Less regulated than public stock exchanges, dark pools let investors conduct large trades without first sending a signal to the market that they're doing so. Now, the crypto world is about to get a dark pool of its own.
On Wednesday, the custody service Anchorage announced a strategic partnership with a firm called Oasis Pro Markets that bills itself as the first US-regulated ATS for crypto.
The tie-up will see Anchorage provide on-chain custody and settlement for Oasis, which offers a crypto liquidity platform that matches buyers and sellers looking to carry out large trades discreetly.
According to Anchorage's co-founder Diogo Monica, the arrangement will disrupt the current system for large trades, which are often arranged on an ad-hoc basis on platforms like Telegram, or through so-called Over the Counter (OTC) desks—middlemen who match up buyers and sellers.

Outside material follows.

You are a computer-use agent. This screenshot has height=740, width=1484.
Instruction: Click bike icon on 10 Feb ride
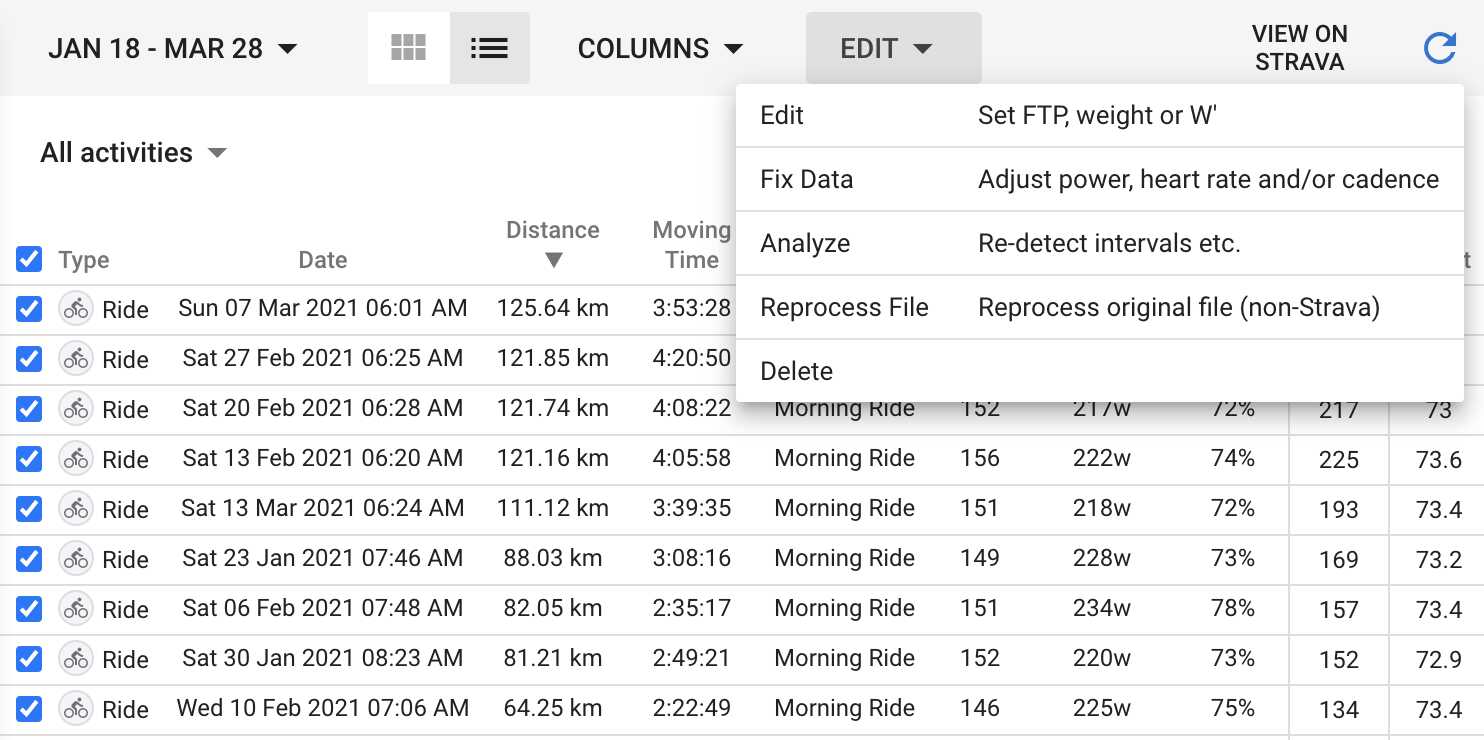75,709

While Oasis and Anchorage are also middlemen, the platform they are launching is automated. This is significant, Monica told Decrypt, because it resembles the sort of dark pools that institutional investors have long used to trade stocks—and will likely lead to more large trades and greater overall liquidity in the crypto markets.
Monica described the platform as a "crypto native trading system" that will offer large trades of stablecoins and a variety of other digital assets like Bitcoin.
Anchorage's tie-up with Oasis to launch a crypto dark pool is one of several significant partnerships for the San Francisco startup. The company launched in 2017 as a new type of crypto custodian with an app-based interface, and has since attracted the likes of Visa and major banks as clients, while also offering services like lending and staking.
In the last year, Anchorage has also signed a contract with the US Marshall services and is on the cusp of signing one with the FDIC, the agency that backstops failing banks. The deals reflect how various government agencies are increasingly having to handle crypto as part of their operations.
Earlier this year, Anchorage became the first crypto company to obtain a federal bank charter.